Your objective:
Starting from the line that contains "Carys Mills (87, 165)", output every remaining line of the records below exactly as it appears, that line and the last one included.

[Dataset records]

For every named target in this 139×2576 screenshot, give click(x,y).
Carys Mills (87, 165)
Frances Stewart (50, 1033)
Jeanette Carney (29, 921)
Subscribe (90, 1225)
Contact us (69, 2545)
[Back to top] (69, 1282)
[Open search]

Response for this exercise:
Carys Mills (87, 165)
Frances Stewart (50, 1033)
Jeanette Carney (29, 921)
Subscribe (90, 1225)
Contact us (69, 2545)
[Back to top] (69, 1282)
[Open search]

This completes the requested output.